WORK ORDER: Pull every line that includes the word "Task" out of the data below and copy it.

── GIVEN DATA

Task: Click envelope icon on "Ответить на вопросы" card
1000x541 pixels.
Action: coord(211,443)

────
── GIVEN DATA

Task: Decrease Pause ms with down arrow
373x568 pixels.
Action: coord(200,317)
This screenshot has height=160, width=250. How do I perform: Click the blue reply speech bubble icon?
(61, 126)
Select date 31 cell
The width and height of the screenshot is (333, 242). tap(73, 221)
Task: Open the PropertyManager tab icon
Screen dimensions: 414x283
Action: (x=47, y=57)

────

RESULT OF THIS EXERCISE:
Task: Click envelope icon on "Ответить на вопросы" card
Task: Decrease Pause ms with down arrow
Task: Open the PropertyManager tab icon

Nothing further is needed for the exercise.